Elle tapait dans ses mains, ravie de ce beau projet. Mais, juste à ce moment, don Vigilio parut, l'air effaré.

—Est-ce que la princesse n'est pas là?

—Non, ma tante est sortie... Qu'y a-t-il donc?

—C'est Son Éminence qui m'envoie... Le prince vient de se sentir indisposé, en se levant de table... Oh! rien, rien de bien grave sans doute.

Elle eut un cri, plutôt de surprise que d'inquiétude.

—Comment, Dario!... Mais nous allons tous descendre. Venez donc, monsieur l'abbé. Il ne faut pas qu'il soit malade, pour nous emmener en voiture.
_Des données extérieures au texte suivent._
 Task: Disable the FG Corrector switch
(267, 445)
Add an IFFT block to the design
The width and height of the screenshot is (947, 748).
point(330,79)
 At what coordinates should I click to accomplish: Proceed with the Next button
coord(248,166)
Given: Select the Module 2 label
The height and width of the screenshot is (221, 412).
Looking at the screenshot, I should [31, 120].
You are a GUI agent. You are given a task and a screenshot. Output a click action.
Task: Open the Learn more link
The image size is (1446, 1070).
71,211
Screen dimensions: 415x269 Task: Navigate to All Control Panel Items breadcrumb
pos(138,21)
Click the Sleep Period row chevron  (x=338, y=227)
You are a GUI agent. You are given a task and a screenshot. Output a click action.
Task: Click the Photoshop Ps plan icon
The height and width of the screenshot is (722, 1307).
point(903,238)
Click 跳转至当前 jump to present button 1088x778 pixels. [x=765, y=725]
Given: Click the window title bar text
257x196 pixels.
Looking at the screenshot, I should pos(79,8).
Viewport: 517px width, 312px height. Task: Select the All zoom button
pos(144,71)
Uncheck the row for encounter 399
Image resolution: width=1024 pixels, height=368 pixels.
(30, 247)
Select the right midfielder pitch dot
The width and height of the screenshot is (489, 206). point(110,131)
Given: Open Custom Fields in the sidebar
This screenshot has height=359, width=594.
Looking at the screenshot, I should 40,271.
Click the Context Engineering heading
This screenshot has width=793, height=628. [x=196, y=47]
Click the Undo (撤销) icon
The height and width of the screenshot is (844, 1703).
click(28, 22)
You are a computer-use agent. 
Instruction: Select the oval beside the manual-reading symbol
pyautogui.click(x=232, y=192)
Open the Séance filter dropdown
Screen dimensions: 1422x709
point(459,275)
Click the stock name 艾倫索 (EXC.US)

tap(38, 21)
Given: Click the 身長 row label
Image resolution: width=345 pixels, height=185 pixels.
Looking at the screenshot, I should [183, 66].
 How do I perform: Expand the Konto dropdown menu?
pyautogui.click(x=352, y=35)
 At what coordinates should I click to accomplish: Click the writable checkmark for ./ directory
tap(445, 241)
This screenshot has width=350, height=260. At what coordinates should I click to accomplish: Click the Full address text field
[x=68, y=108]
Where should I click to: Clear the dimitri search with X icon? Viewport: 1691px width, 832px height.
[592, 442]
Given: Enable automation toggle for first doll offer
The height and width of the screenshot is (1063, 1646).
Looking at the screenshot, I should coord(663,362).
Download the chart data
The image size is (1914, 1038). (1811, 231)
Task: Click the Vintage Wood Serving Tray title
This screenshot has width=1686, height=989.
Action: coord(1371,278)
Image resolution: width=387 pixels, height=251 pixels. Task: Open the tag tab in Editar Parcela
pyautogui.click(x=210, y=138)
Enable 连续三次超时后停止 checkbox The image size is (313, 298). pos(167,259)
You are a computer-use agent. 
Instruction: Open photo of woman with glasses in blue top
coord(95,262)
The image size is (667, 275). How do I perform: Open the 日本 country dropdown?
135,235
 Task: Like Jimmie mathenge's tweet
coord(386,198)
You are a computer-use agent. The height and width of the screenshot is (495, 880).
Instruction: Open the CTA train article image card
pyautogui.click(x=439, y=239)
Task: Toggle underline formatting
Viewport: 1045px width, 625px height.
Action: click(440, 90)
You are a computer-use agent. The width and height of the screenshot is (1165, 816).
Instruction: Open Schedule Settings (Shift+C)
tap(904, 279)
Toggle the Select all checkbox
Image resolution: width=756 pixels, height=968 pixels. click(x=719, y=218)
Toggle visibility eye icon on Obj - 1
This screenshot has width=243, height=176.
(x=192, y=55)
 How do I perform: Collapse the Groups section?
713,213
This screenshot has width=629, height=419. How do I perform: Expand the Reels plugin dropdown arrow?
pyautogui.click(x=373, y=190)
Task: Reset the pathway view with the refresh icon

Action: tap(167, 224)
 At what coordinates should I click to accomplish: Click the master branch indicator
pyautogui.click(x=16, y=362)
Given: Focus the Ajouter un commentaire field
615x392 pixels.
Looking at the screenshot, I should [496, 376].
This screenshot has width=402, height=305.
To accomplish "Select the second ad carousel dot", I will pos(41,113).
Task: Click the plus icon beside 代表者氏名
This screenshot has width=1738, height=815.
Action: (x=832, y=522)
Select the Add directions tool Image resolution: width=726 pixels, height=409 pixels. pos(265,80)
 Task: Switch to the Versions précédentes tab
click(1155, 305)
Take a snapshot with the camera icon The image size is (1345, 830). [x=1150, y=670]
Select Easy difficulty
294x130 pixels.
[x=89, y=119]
Puis, dans l'escalier, comme elle rencontrait Victorine, elle la fit descendre aussi.

—Dario se trouve indisposé, on peut avoir besoin de toi.

Tous quatre entrèrent dans la chambre, vaste et surannée, meublée simplement, où le jeune prince venait déjà de passer un long mois, cloué là par sa blessure à l'épaule. On y arrivait en traversant un petit salon; et, partant du cabinet de toilette voisin, un couloir reliait ces pièces à l'appartement intime du cardinal: la salle à manger, la chambre à coucher, le cabinet de travail, relativement étroits, qu'on avait taillés dans une des immenses salles de jadis, à l'aide de cloisons. Il y avait encore la chapelle, dont la porte ouvrait sur le couloir, une simple chambre nue, où se trouvait un autel de bois peint, sans un tapis, sans une chaise, rien que le carreau dur et froid, pour s'agenouiller et prier.

En entrant, Benedetta courut au lit, sur lequel Dario était allongé, tout vêtu. Près de lui, le cardinal Boccanera se tenait debout, paternellement; et, dans l'inquiétude commençante, il gardait sa haute taille fière, son calme d'âme souveraine et sans reproche.